12. The computer-implemented method of claim 1, wherein the time at which the near-end speaker device is to audibly output the far-end audio comprises a starting time at which the near-end speaker device is to begin audibly outputting the far-end audio.

13. The computer-implemented method of claim 1, wherein:

the far-end audio that is received by the near-end user device comprises a digitally-encoded representation of the far-end audio; and

the filtered version of the near-end audio that is transmitted for receipt by the far-end device comprises a digitally-encoded representation of the filtered version of the near-end audio.
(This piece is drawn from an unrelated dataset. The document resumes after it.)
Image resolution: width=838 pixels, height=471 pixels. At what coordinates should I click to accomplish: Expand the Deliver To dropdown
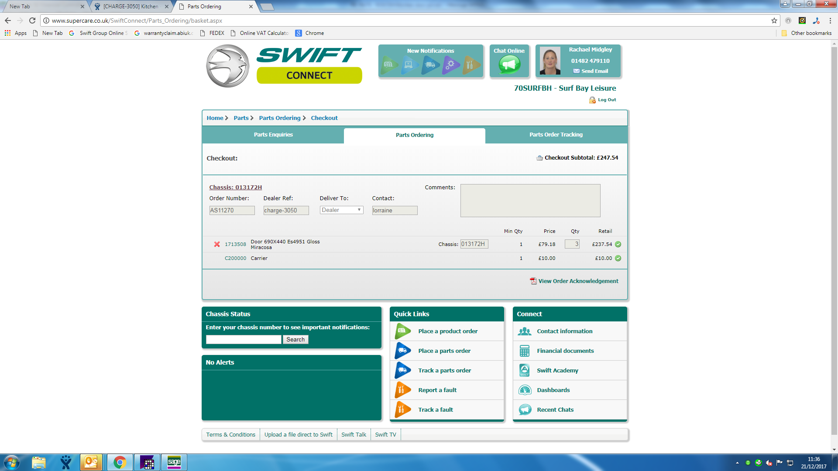coord(342,210)
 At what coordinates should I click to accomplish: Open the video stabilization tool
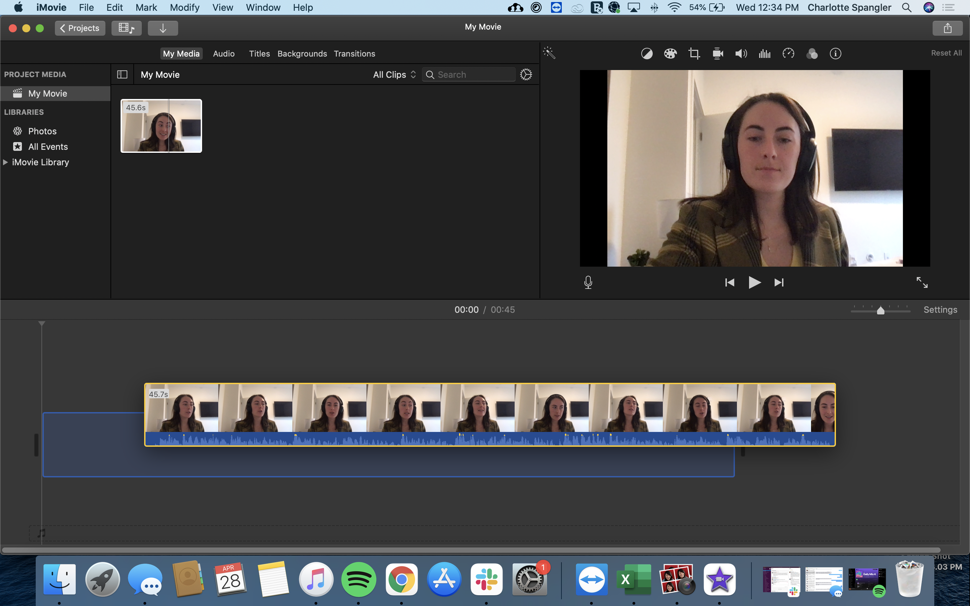point(717,53)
14. The computer-implemented method of claim 1, wherein the near-end user device transmits the indication of the time at which the near-end speaker device is to audibly output the far-end audio during a configuration process, before the near-end user device wirelessly transmitting the far-end audio for receipt by the near-end speaker device.
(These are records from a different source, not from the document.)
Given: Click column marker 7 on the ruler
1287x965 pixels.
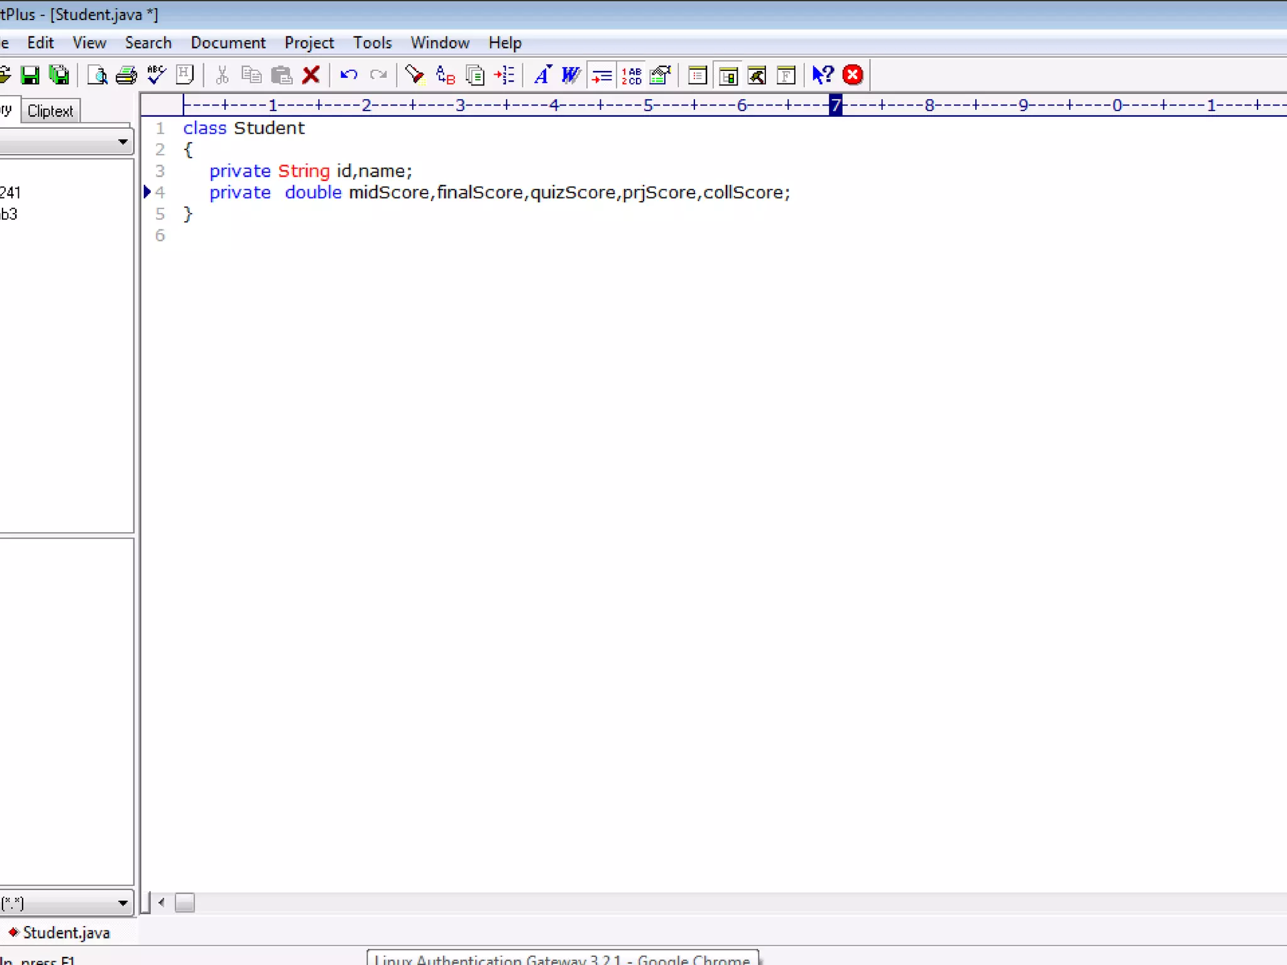Looking at the screenshot, I should [x=835, y=105].
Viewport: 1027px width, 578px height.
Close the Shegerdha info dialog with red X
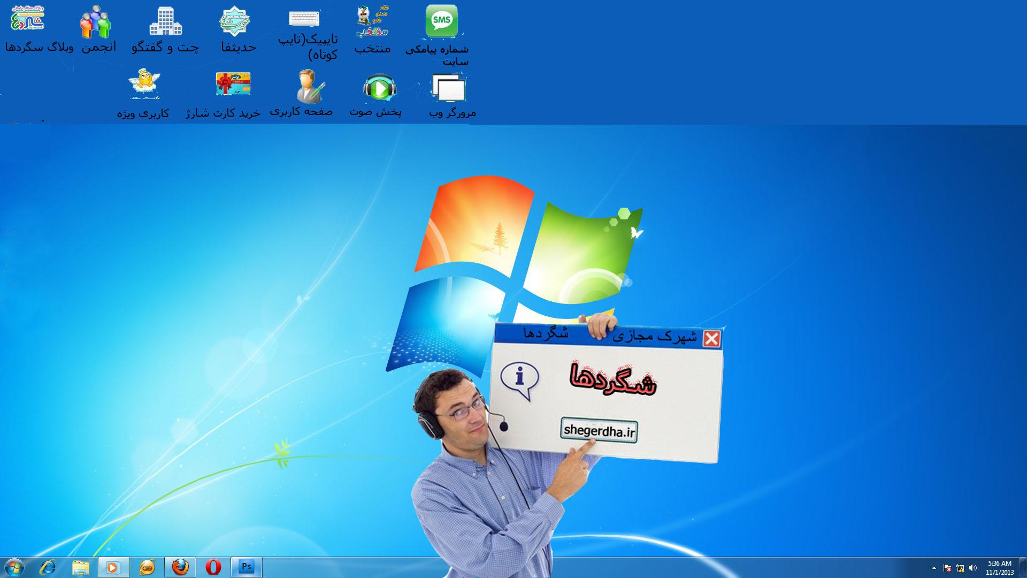(711, 339)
15. The computer-implemented method of claim 1, wherein the far-end audio was captured by a microphone of the far-end device.

16. A near-end user device, comprising:

one or more processing devices; and

one or more computer-readable devices encoding instructions that, when executed by the one or more processing devices, causes the near-end user device to perform operations that comprise:

receiving, by a near-end user device and from a far-end device, far-end audio;

wirelessly transmitting, by the near-end user device and for receipt by a near-end speaker device that is physically separate from the near-end user device, the far-end audio for audible output by a speaker of the near-end speaker device;

transmitting, by the near-end user device and for receipt by the near-end speaker device, an indication of a time at which the near-end speaker device is to audibly output the far-end audio;

capturing, by a microphone of the near-end user device, near-end audio that includes near-end user speech and an echoed version of the far-end audio that was audibly output by the speaker of the near-end speaker device;

modifying, by the near-end user device, the far-end audio to generate a filtered version of the far-end audio, using:

(i) a model of an acoustic echo path between the near-end speaker device and the near-end user device; and

(ii) the indication of the time at which the near-end speaker device is to audibly output the far-end audio;

combining, by the near-end user device, the near-end audio captured by the microphone of the near-end user device with the filtered version of the far-end audio, to generate a filtered version of the near-end audio; and

transmitting, by the near-end user device and for receipt by the far-end device, the filtered version of the near-end audio.